Top of Available data

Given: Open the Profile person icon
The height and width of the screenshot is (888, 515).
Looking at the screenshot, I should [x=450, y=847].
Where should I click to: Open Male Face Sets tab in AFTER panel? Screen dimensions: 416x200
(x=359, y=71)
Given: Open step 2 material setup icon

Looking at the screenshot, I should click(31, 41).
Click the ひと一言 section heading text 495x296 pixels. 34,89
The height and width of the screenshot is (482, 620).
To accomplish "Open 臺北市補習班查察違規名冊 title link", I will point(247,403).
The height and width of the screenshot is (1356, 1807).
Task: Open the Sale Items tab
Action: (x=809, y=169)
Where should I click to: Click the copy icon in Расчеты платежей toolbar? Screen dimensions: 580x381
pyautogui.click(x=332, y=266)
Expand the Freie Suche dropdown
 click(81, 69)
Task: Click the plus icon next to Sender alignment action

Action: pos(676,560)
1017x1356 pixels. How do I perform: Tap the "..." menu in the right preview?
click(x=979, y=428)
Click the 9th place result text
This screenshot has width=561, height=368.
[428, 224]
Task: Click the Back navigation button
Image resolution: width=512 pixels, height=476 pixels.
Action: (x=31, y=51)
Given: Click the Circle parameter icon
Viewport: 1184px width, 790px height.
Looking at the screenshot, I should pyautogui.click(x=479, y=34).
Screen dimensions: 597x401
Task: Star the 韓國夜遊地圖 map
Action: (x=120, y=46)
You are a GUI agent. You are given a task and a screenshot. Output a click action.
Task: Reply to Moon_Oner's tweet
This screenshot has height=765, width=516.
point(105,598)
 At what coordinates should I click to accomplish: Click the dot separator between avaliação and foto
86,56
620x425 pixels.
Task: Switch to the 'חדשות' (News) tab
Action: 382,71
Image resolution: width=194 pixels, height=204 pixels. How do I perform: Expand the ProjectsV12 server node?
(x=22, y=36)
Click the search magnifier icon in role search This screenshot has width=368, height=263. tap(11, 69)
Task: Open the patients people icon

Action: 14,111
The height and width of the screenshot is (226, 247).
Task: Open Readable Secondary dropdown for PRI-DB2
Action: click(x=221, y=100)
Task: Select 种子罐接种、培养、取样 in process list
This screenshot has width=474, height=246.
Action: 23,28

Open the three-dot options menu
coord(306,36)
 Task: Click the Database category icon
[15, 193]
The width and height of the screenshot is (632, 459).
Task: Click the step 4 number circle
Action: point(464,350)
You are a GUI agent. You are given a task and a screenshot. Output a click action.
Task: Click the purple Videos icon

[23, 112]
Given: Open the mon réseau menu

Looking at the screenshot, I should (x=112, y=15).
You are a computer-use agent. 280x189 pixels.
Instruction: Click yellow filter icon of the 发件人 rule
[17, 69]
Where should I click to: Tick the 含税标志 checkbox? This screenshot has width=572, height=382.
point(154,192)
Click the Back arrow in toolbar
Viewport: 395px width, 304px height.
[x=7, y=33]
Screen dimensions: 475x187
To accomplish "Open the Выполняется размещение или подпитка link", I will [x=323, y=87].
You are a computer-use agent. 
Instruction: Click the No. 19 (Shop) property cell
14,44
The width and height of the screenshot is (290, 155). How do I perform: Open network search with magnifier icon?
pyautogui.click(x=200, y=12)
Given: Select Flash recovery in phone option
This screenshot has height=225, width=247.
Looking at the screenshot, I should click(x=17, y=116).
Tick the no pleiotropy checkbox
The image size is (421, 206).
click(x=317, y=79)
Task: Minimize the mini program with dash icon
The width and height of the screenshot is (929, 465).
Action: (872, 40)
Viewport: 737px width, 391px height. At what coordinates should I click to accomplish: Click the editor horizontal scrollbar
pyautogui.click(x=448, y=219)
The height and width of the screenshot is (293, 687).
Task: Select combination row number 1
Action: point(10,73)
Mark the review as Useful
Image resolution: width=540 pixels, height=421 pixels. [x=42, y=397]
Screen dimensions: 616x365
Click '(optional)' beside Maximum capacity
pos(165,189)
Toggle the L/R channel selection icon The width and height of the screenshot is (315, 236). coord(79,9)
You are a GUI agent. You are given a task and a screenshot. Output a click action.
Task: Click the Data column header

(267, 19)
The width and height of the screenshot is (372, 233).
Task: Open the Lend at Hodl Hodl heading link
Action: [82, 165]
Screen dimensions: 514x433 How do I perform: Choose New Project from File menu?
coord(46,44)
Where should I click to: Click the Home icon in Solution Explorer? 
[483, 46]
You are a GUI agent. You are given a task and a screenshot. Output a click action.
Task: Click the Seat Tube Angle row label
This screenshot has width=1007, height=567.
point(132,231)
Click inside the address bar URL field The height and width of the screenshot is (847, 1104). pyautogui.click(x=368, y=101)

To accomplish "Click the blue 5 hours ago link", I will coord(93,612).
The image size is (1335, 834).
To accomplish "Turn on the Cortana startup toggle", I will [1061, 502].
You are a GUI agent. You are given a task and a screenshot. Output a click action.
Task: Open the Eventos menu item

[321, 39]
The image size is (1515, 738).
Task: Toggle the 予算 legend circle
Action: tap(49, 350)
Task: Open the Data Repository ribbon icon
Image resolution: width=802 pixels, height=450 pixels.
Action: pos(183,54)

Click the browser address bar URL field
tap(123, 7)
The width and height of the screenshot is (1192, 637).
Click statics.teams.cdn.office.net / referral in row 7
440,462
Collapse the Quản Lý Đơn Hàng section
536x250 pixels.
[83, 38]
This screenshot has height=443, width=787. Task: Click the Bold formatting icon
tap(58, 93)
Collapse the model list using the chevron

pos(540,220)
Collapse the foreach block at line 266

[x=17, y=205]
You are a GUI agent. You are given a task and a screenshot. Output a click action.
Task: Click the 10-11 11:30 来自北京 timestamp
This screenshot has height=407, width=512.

Bottom of Available data

#### What this task involves:
Your answer should be an exact transcription of the data above.

#### Answer to this exercise:
Given: Open the Profile person icon
The height and width of the screenshot is (888, 515).
Looking at the screenshot, I should [x=450, y=847].
Where should I click to: Open Male Face Sets tab in AFTER panel? Screen dimensions: 416x200
(x=359, y=71)
Given: Open step 2 material setup icon

Looking at the screenshot, I should click(31, 41).
Click the ひと一言 section heading text 495x296 pixels. 34,89
The height and width of the screenshot is (482, 620).
To accomplish "Open 臺北市補習班查察違規名冊 title link", I will point(247,403).
The height and width of the screenshot is (1356, 1807).
Task: Open the Sale Items tab
Action: (x=809, y=169)
Where should I click to: Click the copy icon in Расчеты платежей toolbar? Screen dimensions: 580x381
pyautogui.click(x=332, y=266)
Expand the Freie Suche dropdown
 click(81, 69)
Task: Click the plus icon next to Sender alignment action

Action: pos(676,560)
1017x1356 pixels. How do I perform: Tap the "..." menu in the right preview?
click(x=979, y=428)
Click the 9th place result text
This screenshot has width=561, height=368.
[428, 224]
Task: Click the Back navigation button
Image resolution: width=512 pixels, height=476 pixels.
Action: (x=31, y=51)
Given: Click the Circle parameter icon
Viewport: 1184px width, 790px height.
Looking at the screenshot, I should pyautogui.click(x=479, y=34).
Screen dimensions: 597x401
Task: Star the 韓國夜遊地圖 map
Action: (x=120, y=46)
You are a GUI agent. You are given a task and a screenshot. Output a click action.
Task: Reply to Moon_Oner's tweet
This screenshot has height=765, width=516.
point(105,598)
 At what coordinates should I click to accomplish: Click the dot separator between avaliação and foto
86,56
620x425 pixels.
Task: Switch to the 'חדשות' (News) tab
Action: 382,71
Image resolution: width=194 pixels, height=204 pixels. How do I perform: Expand the ProjectsV12 server node?
(x=22, y=36)
Click the search magnifier icon in role search This screenshot has width=368, height=263. tap(11, 69)
Task: Open the patients people icon

Action: 14,111
The height and width of the screenshot is (226, 247).
Task: Open Readable Secondary dropdown for PRI-DB2
Action: click(x=221, y=100)
Task: Select 种子罐接种、培养、取样 in process list
This screenshot has width=474, height=246.
Action: 23,28

Open the three-dot options menu
coord(306,36)
 Task: Click the Database category icon
[15, 193]
The width and height of the screenshot is (632, 459).
Task: Click the step 4 number circle
Action: point(464,350)
You are a GUI agent. You are given a task and a screenshot. Output a click action.
Task: Click the purple Videos icon

[23, 112]
Given: Open the mon réseau menu

Looking at the screenshot, I should (x=112, y=15).
You are a computer-use agent. 280x189 pixels.
Instruction: Click yellow filter icon of the 发件人 rule
[17, 69]
Where should I click to: Tick the 含税标志 checkbox? This screenshot has width=572, height=382.
point(154,192)
Click the Back arrow in toolbar
Viewport: 395px width, 304px height.
[x=7, y=33]
Screen dimensions: 475x187
To accomplish "Open the Выполняется размещение или подпитка link", I will [x=323, y=87].
You are a computer-use agent. 
Instruction: Click the No. 19 (Shop) property cell
14,44
The width and height of the screenshot is (290, 155). How do I perform: Open network search with magnifier icon?
pyautogui.click(x=200, y=12)
Given: Select Flash recovery in phone option
This screenshot has height=225, width=247.
Looking at the screenshot, I should click(x=17, y=116).
Tick the no pleiotropy checkbox
The image size is (421, 206).
click(x=317, y=79)
Task: Minimize the mini program with dash icon
The width and height of the screenshot is (929, 465).
Action: (872, 40)
Viewport: 737px width, 391px height. At what coordinates should I click to accomplish: Click the editor horizontal scrollbar
pyautogui.click(x=448, y=219)
The height and width of the screenshot is (293, 687).
Task: Select combination row number 1
Action: point(10,73)
Mark the review as Useful
Image resolution: width=540 pixels, height=421 pixels. [x=42, y=397]
Screen dimensions: 616x365
Click '(optional)' beside Maximum capacity
pos(165,189)
Toggle the L/R channel selection icon The width and height of the screenshot is (315, 236). coord(79,9)
You are a GUI agent. You are given a task and a screenshot. Output a click action.
Task: Click the Data column header

(267, 19)
The width and height of the screenshot is (372, 233).
Task: Open the Lend at Hodl Hodl heading link
Action: [82, 165]
Screen dimensions: 514x433 How do I perform: Choose New Project from File menu?
coord(46,44)
Where should I click to: Click the Home icon in Solution Explorer? 
[483, 46]
You are a GUI agent. You are given a task and a screenshot. Output a click action.
Task: Click the Seat Tube Angle row label
This screenshot has width=1007, height=567.
point(132,231)
Click inside the address bar URL field The height and width of the screenshot is (847, 1104). pyautogui.click(x=368, y=101)

To accomplish "Click the blue 5 hours ago link", I will coord(93,612).
The image size is (1335, 834).
To accomplish "Turn on the Cortana startup toggle", I will [1061, 502].
You are a GUI agent. You are given a task and a screenshot. Output a click action.
Task: Open the Eventos menu item

[321, 39]
The image size is (1515, 738).
Task: Toggle the 予算 legend circle
Action: tap(49, 350)
Task: Open the Data Repository ribbon icon
Image resolution: width=802 pixels, height=450 pixels.
Action: pos(183,54)

Click the browser address bar URL field
tap(123, 7)
The width and height of the screenshot is (1192, 637).
Click statics.teams.cdn.office.net / referral in row 7
440,462
Collapse the Quản Lý Đơn Hàng section
536x250 pixels.
[83, 38]
This screenshot has height=443, width=787. Task: Click the Bold formatting icon
tap(58, 93)
Collapse the model list using the chevron

pos(540,220)
Collapse the foreach block at line 266

[x=17, y=205]
You are a GUI agent. You are given a task and a screenshot. Output a click action.
Task: Click the 10-11 11:30 来自北京 timestamp
This screenshot has height=407, width=512.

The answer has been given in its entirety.